According to the University of Kentucky College of Agriculture, Food and Environment, a record $6.5 billion in agricultural cash receipts was reached for Kentucky in 2014. Yet, while wheat is a staple for Kentucky farmers, profitability remains challenging.
Alltech Crop Science has conducted trials on 82 crops in 34 countries, but they also believe in working with local universities to provide cutting-edge technology for the state’s grain crops. The challenges faced with wheat in particular represented an opportunity for research to deliver practical solutions. Therefore, Chelsea Jacobson, Alltech Crop Science research coordinator, recently conducted a nearly yearlong trial in partnership with the University of Kentucky to study the effect of amino acids on soft red winter wheat production.
The research focused on the foliar application of nitrogen (25–75 percent protein) in the form of amino acids at two key stages:
- Late tillering (Feekes Growth Scale 3–4)
- Early boot (Feekes 7–9)
The timing of the first application was important for several reasons, said Jacobson.

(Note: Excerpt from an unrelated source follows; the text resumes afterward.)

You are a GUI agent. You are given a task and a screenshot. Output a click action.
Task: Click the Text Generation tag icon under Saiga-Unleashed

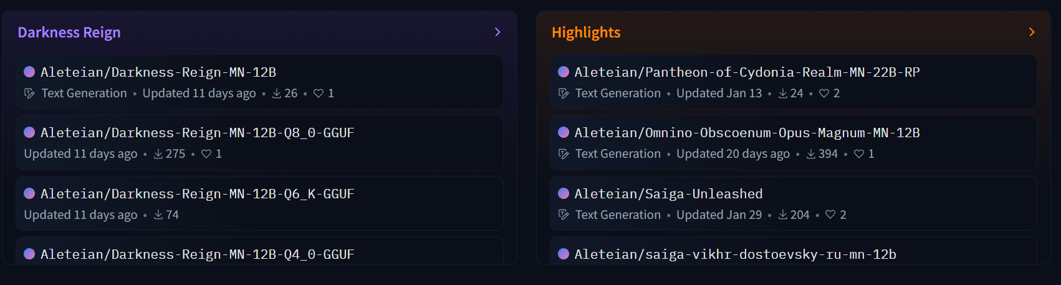point(564,215)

“Tillering begins in fall and will not be complete until early spring,” she said. “Head size is determined during this stage, as well as the number of spikelets per spike.”
Both of these play a key role in grain yield.
It’s important for producers to take measures to improve yield before Feekes 5, Jacobson noted, as the wheat plants emerge from the cold period of weather. The second application, at early boot stage, is just as critical.
“It’s important to protect the flag leaf from disease and other stressors during this time,” added Jacobson. “This supports grain fill and is crucial to high yield.”
The study showed a numerical increase in grain yield and test weight for the treated wheat compared to the control, reported Jacobson. One amino acid treatment showed a yield advantage of 4 bushels per acre.
Another benefit was a numerical decrease in grain moisture at maturity.
“This can help farmers get into their fields quicker and get their crops harvested,” noted Jacobson.
Organic nitrogen delivered to the plant in the form of amino acids provides a source of organic carbon to encourage soil microbial populations.
“Plants must synthesize their own amino acids,” reported Jacobson. “This technology can ultimately reduce the plant’s workload and allow for an optimized uptake of plant nutrients.”
Alltech’s unique fermentation technology provided a nutrient-dense application. Products in the company’s nutrition portfolio have a consistent profile of 18–20 amino acids.
“Through proper nutrition, plants can reach their maximum genetic potential,” said Jacobson.
While yield and return on investment are key to today’s commodity prices, natural nutrition can in many cases also help farmers reduce the need for synthetic inputs.
“It’s all about keeping plants healthy and taking a more natural, bioavailable approach,” concluded Jacobson. “Farmers are looking for alternatives to synthetic chemistry. This new research shows the benefits of amino acid technology.”